Apesar de todos os argumentos racionais, a população alemã está alarmada. Sobretudo após os casos confirmados do H5N1 na Croácia e no Reino Unido, os consumidores evitam a carne de aves, com medo do contágio. E no entanto bastaria ouvir o argumento de Susanne Glasmacher, do Instituto Robert Koch, afinal: "A gripe do frango continua sendo uma moléstia aviária".

Nada como a sóbria voz da razão.

Continue lendo sobre os aspectos curiosos do pânico europeu em torno da influenza aviária: o poder preventivo da sauna, o vírus que vem de avião e os lucros com o medo.

Sauna contra a gripe do frango

A antecipação de uma pandemia humana da gripe do frango não é um fenômeno apenas alemão. O Ministério da Agricultura da Finlândia aconselha com veemência sua população a intensificar as visitas à sauna. Supostamente trata-se de uma miraculosa medida preventiva contra a influenza aviária.

Segundo o órgão finlandês, bastaria a permanência entre duas e três horas, a 70ºC, para eliminar o vírus. Detalhe: não esquecer de levar junto para a sauna toda a roupa, bolsas e malas, pois só assim a esterilização estará completa. Não se cogitou em convidar também os principais implicados – frangos, patos e congêneres – para o providencial banho de vapor.

Certo, há os casos fatais na Ásia. E paira o temor de um vírus mutante – tão perigoso quanto – ou ainda mais do que – o da gripe espanhola de 1918. Mesmo assim: será que os europeus esqueceram que não são pássaros?

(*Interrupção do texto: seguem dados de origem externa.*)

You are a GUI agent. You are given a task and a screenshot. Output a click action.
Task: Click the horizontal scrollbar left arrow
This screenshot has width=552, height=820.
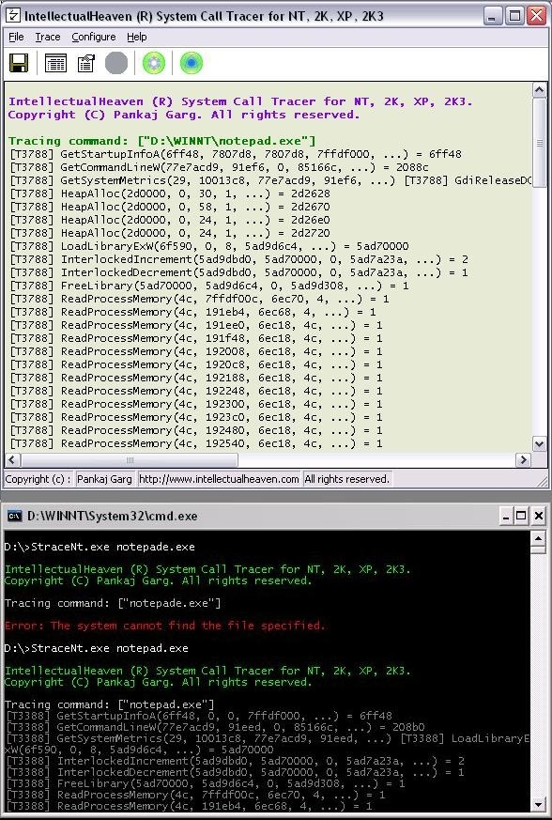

Vírus viaja na classe turística

Vogelgrippe, Vogel an der Grenze zu Spanien P178
Migrantes indesejadosFoto: AP

E se o tempo todo estivermos olhando na direção errada e as aves de arribação nem forem necessariamente a ameaça mais premente? E se o perigo da gripe aviária estiver vindo, sim, pelos ares, mas de avião?

A União Européia já proibira a importação de produtos aviários provenientes de regiões onde a peste foi constatada: Ásia, Romênia, Turquia e os países da antiga União Soviética. A lista dos artigos inclui aves domésticas vivas, carne, ovos, penas e troféus de caça em estado natural.

Além disso, nesta terça-feira (25/10), a Comissão da UE ampliou o embargo à importação comercial de todo tipo de aves selvagens ou decorativas. Segundo o órgão, foram importadas para a Europa mais de 230 mil dessas aves, somente nos últimos três meses.

Turistas contumazes

Munidos de luvas azuis esterilizadas, os agentes alfandegários do aeroporto de Munique vasculham bagagens, para indignação de certos passageiros. Como um professor de Agronomia (!), que trazia de sua visita à Ásia algumas coxas de pato. Interdições por motivos de saúde não parecem impressionar boa parte dos turistas, verdadeiros oásis de despreocupação em meio à paranóia européia da influenza.

Nas últimas semanas, o aeroporto confiscou várias centenas de quilos de alimentos. Em apenas um fim de semana foram recolhidos mais de 200 quilos de produtos aviários, frescos ou congelados.

Já no embarque para as regiões de risco, os passageiros recebem instruções sobre as proibições vigentes. Cartazes em russo e turco eliminam a possibilidade de qualquer mal-entendido. Quem insiste, mesmo assim, em transportar potenciais vetores da gripe aviária tem sua carga imediatamente congelada, para posterior destruição. Além de pagar um euro por cada quilo eliminado.

Medo de alguns, lucro para outros

Como sempre, alguns já perceberam o potencial lucrativo de mais este medo contemporâneo. Um pacote do medicamento contra a gripe aviária Tamiflu chegou a ser disputado por 152 euros no ebay, antes que o portal de leilões online sustasse a transação. O preço normal do produto circula entre 36 e 44 euros. O ebay suspendeu o leilão, por ser ilegal o comércio com remédios que exigem prescrição médica.

Na Alemanha, provedores particulares vêm oferecendo nos últimos dias, através de anúncios em canais de TV, informações atuais sobre a gripe do frango por SMS ou fax. Detalhe: cada comunicado custa 2,99 euros.

O fato chegou aos ouvidos do Ministério de Agricultura e Defesa do Consumidor, que o classificou como "extorsão descarada". Afinal, trata-se exatamente das mesmas informações que o órgão oferece, inteiramente grátis, em seu site de internet.